## EXCERPTED PASSAGE
El jue, 07-04-2005 a las 12:13 -0400, Miguel de Icaza escribió:
> Hello,
> 
> > > Adding on to this, if one designs their programs correctly the actual
> > > call overhead is negligible.  The only reason one would optimize by
> > > using a lower level language is if a block of code, usually in some sort
> > > of long running loop, is taking too long to finish.  In that case most
> > > of the time is spent in the call itself rendering the overhead of making
> > > the call negligible.
> > 
> > The issue here is memory and the garbage collector rather than loops. 
> > The Boehm GC is particularly slow at allocating large objects on the 
> > managed heap and the resulting fragmentation causes both poor 
> > performance (the GC spends an inordinate amount of CPU time searching 
> > for free blocks) and excessive memory consumption.
> 
> Those statements in general make sense, but they do not apply to Mono or
> Java using Boehm GC.
> 
> The reason why this is not an issue with Mono/Java is because we use the
> "precise" framework of Boehm GC, where we explicitly register the types
> and layouts of objects allocated with it, so Boehm only scans the parts
> that actually can contain pointers instead of all the blocks (the
> default mode of execution).

## PROBLEMS AND TASKS
• 1. In the email exchange about the Boehm garbage collector, what does Boehm scan in its default mode of execution?
• 2. Write the next part of the email exchange about the Boehm garbage collector, picking up right after its last sentence.

Raw records:
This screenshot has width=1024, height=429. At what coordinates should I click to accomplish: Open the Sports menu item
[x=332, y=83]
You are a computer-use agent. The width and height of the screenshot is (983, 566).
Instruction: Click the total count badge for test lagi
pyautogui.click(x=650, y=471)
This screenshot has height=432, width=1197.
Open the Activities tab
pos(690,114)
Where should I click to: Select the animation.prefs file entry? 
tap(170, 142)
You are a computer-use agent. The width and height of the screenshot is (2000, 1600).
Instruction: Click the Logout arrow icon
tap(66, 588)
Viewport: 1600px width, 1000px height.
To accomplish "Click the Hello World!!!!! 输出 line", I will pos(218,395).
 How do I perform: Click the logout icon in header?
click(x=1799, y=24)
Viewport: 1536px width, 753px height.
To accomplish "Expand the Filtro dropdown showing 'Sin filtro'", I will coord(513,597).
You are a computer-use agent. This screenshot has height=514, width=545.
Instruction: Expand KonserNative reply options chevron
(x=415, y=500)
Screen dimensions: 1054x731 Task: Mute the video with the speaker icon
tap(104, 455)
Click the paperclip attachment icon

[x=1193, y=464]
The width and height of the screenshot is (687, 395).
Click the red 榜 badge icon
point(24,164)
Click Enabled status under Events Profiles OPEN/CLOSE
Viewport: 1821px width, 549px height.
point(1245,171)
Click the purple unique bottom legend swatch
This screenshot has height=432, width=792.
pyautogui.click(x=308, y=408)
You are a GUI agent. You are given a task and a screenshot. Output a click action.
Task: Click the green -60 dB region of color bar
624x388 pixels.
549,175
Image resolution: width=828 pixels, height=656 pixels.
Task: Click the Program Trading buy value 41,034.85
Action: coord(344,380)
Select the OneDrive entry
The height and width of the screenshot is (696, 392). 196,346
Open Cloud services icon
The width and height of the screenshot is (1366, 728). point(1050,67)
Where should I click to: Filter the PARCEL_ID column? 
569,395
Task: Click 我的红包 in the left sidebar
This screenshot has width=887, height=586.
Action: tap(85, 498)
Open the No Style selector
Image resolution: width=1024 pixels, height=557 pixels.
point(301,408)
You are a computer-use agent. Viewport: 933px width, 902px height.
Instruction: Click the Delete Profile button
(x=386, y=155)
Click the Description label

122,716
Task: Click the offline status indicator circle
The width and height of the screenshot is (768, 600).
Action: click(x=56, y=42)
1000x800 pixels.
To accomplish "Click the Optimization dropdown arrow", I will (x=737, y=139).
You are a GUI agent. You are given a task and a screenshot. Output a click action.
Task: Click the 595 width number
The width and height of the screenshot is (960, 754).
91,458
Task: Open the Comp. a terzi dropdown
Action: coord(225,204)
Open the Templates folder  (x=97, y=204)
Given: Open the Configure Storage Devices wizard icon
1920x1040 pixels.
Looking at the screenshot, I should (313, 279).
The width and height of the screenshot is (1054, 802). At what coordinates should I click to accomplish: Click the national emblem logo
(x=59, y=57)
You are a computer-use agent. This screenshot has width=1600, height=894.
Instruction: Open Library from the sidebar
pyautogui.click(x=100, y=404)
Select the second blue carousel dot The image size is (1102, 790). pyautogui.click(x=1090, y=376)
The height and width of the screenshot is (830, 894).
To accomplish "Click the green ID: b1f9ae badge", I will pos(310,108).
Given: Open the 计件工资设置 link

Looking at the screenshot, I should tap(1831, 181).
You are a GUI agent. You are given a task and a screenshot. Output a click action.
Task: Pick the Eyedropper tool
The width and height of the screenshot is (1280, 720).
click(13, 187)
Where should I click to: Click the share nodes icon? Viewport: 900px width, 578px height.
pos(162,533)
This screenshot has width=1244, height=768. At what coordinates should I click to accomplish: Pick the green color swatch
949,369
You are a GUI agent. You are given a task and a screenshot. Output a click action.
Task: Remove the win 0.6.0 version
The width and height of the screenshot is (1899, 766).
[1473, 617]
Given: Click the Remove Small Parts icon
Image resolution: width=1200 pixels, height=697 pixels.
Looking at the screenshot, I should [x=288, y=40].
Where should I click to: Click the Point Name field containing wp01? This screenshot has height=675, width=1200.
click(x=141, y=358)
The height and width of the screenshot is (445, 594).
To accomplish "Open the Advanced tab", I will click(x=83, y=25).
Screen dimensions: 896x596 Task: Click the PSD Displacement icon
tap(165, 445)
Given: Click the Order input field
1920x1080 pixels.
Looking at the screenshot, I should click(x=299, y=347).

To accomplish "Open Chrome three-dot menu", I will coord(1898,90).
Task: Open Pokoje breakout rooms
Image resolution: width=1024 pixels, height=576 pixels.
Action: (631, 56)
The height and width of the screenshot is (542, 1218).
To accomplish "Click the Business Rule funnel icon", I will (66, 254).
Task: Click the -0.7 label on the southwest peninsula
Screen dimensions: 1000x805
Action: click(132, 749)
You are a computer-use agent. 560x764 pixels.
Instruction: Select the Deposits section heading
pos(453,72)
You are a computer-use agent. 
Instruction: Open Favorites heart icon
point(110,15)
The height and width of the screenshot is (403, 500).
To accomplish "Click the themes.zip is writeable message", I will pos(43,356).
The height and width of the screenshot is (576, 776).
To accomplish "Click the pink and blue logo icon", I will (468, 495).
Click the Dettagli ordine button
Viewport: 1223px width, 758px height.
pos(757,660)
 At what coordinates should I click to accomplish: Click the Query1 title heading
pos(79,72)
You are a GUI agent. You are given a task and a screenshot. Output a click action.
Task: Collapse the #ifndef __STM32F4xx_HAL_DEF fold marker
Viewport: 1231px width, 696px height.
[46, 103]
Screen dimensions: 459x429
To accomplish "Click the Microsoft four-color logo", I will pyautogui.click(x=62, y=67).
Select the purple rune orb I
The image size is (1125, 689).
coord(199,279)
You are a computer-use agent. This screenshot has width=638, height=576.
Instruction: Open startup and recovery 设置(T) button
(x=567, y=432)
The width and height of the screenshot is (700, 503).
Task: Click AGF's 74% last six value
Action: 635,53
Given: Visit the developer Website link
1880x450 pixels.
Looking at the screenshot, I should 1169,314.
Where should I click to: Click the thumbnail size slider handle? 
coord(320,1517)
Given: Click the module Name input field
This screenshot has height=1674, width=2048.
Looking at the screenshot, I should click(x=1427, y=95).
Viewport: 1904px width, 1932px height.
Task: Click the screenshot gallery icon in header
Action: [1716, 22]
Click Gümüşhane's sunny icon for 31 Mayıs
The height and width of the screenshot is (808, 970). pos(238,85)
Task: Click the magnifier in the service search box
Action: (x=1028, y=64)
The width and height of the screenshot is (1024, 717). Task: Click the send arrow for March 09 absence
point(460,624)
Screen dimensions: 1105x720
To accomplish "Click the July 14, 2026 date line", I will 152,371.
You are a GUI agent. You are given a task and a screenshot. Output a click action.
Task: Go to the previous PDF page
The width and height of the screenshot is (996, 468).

## RESULTS OF THE EXERCISE
• 1. All the blocks.

• 2.
> 
> This has huge performance implications.  You are correct that naive use
> of Boehm is in general an underperformer, but the situation changes
> drastically when employed as a precise GC. 
> 
> Boehm still presents problems, the major one is the lack of a
> compacting GC.  This leads to a situation where you can fragment the
> heap.  Very much in the same way that every C++ and C applications
> fragment the heap today.
> 
> The situation could get bad if you allocate large blocks (multi-megabyte
> blocks) that you do not use and depend on the GC to free them.  This
> problem can be fixed problem by assisting the GC (clear your variables:
> a = null) or use the Dispose pattern for large objects (this in fact was
> the major source of issues in Beagle). 
> 
> > Indexing large files requires dynamic allocation of large amounts of 
> > memory hence my opinion that garbage collected languages are not optimal 
> > for this situation. Im not a luddite and I do like both python and C# 
> 
> The above is not true, you only need a few buffers to index it.
> 
> Let me illustrate with an example:
> 
> 	"To index a 1 gigabyte file, do I need 1 gigabyte of memory?"
> 
> Clearly if your answer is `yes', then you are not the most astute
> programmer, nor the sharpest knife in the drawer.
> 
> > and I would certainly use them for GUI stuff over C anyday. However for 
> > a back end service that is  both CPU and memory intensive I maintain 
> > that IMHO C in this particular case is a better choice.
> 
> Luckily, your ideology does not match reality.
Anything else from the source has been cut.